- Dongsheng Location in Guangdong
- Coordinates: 22°37′22″N 113°17′30″E﻿ / ﻿22.62278°N 113.29167°E
- Country: People's Republic of China
- Province: Guangdong
- Prefecture-level city: Zhongshan
- Village-level divisions: 8 residential communities 6 villages

Area
- • Total: 79.2 km^{2} (30.6 sq mi)

Population
- • Total: 128,000
- • Density: 1,620/km^{2} (4,190/sq mi)
- Time zone: UTC+8 (China Standard)
- Postal code: 528414
- Area code: 0760
- Website: dongsheng.gov.cn

= Dongsheng, Guangdong =

Dongsheng (东升 (東升, Dōngshēng, dung^{1}sing^{1}, east ascends)) is a town in north-central Zhongshan, Guangdong province, People's Republic of China. It has a total population of 128,000, including a resident population of 67,000 and migrant population of 60,000, residing in an area of 79.2 km2. As of 2011, it has 8 residential communities (社区) and 6 villages under its administration.

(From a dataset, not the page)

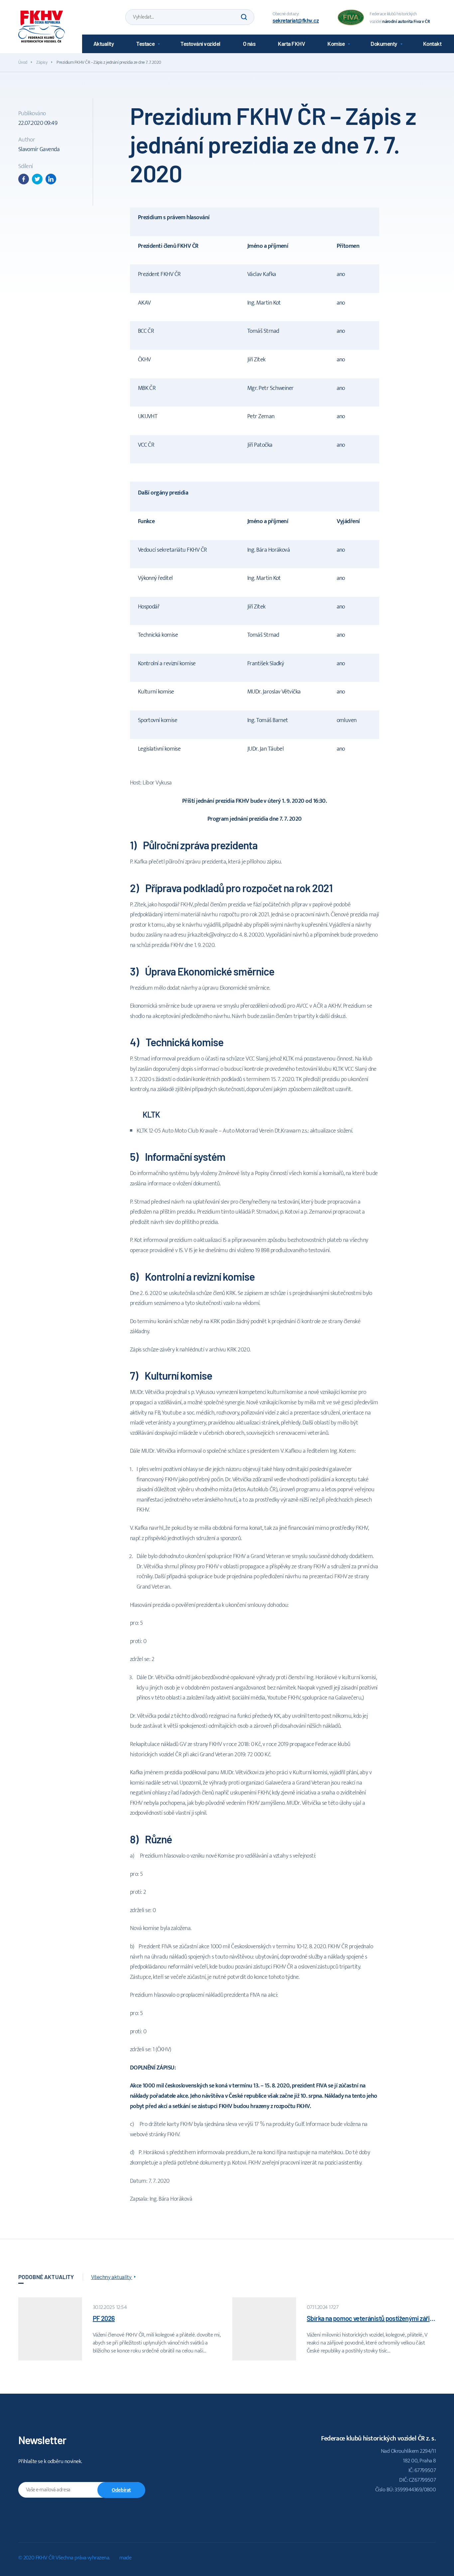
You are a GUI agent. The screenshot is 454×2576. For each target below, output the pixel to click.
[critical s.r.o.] (142, 2558)
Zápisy (41, 62)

On 19 July 2021, with the approval of the People's Government of Guangdong Province, Xiaolan Town and Dongsheng Town were abolished, and a new Xiaolan Town was established. Dongsheng is now part of Xiaolan Town.

== Transportation ==
Dongsheng railway station is a station on the Guangzhou–Zhuhai intercity railway serving the town. Due to persistently low passenger patronage, very few trains called at Dongsheng railway station. On 10 April 2021, Dongsheng railway station ceased operations.